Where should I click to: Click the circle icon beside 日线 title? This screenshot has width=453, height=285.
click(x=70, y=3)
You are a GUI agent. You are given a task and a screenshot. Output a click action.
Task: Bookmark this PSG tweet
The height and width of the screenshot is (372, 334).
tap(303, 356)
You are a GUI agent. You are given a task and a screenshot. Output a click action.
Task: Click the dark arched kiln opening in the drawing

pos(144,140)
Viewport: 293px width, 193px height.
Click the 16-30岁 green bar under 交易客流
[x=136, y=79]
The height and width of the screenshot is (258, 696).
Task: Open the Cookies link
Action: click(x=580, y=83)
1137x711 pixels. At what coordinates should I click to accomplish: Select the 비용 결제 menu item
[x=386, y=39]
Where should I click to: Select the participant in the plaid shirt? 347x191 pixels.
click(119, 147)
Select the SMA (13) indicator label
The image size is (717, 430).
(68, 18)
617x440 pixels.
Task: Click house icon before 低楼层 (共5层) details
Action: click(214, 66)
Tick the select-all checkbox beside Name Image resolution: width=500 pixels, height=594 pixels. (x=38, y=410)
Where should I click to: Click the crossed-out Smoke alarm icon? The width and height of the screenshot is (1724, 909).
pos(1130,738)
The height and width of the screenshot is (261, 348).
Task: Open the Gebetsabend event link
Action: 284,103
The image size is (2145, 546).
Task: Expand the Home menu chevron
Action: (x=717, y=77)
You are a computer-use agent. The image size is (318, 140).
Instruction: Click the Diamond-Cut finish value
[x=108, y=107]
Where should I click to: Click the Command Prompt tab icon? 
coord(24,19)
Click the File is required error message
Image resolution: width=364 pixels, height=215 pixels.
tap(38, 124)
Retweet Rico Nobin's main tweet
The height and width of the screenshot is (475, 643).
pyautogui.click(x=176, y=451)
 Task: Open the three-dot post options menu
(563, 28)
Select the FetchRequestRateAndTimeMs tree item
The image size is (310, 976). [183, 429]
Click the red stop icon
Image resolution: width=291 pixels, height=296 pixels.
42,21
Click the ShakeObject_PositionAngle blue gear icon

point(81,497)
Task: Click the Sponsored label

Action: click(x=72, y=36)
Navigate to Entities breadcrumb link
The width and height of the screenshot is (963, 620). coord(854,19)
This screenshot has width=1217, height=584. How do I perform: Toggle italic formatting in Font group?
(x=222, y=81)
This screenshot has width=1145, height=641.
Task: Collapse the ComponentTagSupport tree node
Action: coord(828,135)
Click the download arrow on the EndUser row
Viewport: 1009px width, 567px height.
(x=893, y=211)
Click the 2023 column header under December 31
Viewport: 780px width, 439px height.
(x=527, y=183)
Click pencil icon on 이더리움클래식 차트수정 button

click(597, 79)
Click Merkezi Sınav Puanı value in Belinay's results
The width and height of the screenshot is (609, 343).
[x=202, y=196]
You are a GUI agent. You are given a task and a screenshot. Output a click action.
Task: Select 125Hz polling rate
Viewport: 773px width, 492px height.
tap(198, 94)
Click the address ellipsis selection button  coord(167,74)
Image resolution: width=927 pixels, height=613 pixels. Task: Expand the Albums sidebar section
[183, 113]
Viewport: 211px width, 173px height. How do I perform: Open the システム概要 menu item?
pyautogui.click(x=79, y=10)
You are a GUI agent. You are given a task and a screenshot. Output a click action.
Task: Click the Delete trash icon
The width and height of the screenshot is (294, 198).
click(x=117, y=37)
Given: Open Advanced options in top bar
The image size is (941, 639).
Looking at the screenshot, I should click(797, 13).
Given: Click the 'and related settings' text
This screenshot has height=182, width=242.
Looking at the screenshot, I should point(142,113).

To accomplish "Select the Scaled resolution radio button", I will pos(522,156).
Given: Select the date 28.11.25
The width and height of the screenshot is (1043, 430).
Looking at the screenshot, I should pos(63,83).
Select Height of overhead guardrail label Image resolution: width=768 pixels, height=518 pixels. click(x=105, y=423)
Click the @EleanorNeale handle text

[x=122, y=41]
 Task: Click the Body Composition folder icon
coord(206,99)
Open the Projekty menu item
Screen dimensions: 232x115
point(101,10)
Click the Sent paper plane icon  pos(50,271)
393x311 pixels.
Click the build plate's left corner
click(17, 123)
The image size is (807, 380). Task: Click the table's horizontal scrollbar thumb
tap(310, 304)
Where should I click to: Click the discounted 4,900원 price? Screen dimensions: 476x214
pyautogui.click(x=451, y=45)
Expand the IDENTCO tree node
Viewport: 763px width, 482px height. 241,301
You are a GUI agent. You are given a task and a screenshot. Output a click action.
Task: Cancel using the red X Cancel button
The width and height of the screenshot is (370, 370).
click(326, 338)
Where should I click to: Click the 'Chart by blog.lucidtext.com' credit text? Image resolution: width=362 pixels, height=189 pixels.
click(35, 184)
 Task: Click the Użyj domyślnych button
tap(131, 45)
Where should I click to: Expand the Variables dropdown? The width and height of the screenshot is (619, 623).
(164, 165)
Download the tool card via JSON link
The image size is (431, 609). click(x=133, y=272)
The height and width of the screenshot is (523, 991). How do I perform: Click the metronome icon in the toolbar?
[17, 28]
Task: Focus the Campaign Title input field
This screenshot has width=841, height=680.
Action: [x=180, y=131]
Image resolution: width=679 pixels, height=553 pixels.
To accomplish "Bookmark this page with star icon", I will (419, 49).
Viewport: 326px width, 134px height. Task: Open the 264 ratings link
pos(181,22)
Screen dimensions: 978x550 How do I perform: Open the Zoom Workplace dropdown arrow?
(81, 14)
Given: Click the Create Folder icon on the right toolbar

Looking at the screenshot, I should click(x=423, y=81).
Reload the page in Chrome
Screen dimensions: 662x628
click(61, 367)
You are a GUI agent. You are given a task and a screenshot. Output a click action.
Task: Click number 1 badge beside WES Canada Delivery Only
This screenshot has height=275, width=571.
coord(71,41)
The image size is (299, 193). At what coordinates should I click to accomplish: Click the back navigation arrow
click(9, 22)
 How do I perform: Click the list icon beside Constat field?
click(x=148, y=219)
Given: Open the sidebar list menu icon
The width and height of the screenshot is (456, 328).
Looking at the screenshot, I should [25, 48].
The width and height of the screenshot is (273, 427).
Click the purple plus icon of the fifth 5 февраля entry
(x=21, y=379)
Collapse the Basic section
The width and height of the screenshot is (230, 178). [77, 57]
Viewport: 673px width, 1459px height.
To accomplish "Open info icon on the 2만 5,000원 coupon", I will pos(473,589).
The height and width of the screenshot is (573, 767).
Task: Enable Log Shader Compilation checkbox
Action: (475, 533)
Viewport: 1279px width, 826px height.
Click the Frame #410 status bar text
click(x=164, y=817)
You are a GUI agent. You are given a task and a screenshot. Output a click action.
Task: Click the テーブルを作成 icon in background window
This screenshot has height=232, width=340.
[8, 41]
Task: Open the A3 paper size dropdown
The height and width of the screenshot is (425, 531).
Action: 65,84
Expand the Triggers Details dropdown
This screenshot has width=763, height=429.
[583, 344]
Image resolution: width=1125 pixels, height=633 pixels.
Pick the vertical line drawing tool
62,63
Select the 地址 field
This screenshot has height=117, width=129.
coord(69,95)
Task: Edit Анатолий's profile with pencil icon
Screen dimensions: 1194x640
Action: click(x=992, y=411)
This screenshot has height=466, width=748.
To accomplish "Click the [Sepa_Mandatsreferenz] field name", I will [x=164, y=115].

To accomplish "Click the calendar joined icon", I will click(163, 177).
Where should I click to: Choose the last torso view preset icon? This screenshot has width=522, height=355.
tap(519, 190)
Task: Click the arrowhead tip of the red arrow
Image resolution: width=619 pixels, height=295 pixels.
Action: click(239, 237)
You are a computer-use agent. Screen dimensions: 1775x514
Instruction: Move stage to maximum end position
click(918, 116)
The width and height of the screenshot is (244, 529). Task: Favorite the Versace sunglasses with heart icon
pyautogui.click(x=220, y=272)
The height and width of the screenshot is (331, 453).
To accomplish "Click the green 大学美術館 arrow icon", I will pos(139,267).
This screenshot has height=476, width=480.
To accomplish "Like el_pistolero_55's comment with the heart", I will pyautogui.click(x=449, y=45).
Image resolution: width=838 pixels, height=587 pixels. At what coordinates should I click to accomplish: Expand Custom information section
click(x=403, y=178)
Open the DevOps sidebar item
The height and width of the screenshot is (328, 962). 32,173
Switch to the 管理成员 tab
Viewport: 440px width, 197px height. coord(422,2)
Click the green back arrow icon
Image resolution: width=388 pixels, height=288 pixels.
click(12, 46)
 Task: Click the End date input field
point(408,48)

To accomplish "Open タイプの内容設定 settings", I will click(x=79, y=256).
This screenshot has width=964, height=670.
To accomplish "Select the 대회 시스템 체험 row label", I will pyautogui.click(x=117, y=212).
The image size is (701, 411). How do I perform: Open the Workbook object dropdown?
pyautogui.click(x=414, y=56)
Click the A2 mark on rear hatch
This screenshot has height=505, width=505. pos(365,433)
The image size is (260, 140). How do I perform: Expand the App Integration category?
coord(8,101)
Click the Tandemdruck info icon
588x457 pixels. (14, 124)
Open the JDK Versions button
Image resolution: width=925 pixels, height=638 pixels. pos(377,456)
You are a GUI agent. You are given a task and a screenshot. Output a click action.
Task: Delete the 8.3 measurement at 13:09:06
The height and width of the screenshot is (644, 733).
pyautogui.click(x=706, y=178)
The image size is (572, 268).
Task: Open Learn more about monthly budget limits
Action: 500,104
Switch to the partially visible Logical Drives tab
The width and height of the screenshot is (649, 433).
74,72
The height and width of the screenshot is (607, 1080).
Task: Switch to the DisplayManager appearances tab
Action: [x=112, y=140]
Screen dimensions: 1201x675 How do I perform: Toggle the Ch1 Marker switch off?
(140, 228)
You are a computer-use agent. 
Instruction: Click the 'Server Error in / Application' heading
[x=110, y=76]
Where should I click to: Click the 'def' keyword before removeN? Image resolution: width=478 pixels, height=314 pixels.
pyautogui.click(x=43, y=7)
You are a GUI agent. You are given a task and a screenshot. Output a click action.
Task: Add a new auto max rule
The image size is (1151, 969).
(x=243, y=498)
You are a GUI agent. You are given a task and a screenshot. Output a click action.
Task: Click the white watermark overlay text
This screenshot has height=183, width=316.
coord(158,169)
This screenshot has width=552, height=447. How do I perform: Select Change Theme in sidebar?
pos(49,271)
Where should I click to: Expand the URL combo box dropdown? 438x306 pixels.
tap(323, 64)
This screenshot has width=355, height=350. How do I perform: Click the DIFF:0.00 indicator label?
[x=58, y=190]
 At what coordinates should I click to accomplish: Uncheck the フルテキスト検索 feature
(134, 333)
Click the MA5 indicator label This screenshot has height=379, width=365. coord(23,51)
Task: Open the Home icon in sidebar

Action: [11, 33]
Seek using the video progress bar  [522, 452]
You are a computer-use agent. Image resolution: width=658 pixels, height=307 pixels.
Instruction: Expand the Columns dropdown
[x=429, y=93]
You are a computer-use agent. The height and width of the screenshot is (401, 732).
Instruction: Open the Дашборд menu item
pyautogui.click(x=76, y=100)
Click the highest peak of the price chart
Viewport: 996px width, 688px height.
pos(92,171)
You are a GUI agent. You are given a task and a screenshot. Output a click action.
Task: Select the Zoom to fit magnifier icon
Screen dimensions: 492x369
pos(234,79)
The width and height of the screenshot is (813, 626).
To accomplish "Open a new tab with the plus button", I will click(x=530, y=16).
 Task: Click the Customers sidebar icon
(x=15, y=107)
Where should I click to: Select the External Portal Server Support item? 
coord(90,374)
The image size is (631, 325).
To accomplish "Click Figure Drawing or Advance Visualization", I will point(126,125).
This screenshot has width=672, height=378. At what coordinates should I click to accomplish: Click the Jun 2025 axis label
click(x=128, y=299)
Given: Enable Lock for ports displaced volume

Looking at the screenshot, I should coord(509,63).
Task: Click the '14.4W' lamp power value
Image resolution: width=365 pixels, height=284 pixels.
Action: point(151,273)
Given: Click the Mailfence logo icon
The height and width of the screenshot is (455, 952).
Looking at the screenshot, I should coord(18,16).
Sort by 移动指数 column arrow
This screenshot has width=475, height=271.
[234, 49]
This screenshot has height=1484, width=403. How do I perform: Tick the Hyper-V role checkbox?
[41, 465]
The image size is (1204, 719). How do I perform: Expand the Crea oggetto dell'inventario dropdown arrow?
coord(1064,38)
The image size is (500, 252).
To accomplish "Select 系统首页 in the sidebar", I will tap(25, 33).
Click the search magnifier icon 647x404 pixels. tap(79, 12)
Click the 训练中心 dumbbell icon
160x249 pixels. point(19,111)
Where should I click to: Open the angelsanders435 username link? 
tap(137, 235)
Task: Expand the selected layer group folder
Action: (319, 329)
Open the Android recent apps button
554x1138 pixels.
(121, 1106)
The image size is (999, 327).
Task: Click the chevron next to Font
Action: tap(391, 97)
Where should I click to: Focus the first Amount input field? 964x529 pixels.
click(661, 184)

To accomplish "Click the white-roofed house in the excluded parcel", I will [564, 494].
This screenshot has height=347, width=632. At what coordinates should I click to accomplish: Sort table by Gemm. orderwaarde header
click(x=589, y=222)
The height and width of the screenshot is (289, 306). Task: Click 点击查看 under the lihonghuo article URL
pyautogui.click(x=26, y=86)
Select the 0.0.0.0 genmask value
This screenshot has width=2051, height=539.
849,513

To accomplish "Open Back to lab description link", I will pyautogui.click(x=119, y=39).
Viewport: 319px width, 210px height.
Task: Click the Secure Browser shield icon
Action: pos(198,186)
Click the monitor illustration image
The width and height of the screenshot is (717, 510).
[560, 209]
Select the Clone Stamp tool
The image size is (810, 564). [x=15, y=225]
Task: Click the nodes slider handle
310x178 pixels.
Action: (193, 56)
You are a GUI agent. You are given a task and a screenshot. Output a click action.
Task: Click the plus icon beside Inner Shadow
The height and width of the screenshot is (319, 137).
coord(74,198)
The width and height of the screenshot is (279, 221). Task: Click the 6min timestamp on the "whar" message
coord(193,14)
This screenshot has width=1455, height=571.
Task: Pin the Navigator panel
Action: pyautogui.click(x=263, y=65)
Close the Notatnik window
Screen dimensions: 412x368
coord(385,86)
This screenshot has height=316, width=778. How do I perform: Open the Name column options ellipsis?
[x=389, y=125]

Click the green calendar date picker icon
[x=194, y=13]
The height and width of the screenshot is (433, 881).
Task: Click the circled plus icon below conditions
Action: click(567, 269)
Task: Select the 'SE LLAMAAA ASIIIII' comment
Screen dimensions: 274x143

**WHAT NEEDS TO BE DONE**
The number of lines containing "paper" is all that is wanted; tally them in the data.

**YOUR RESPONSE**
2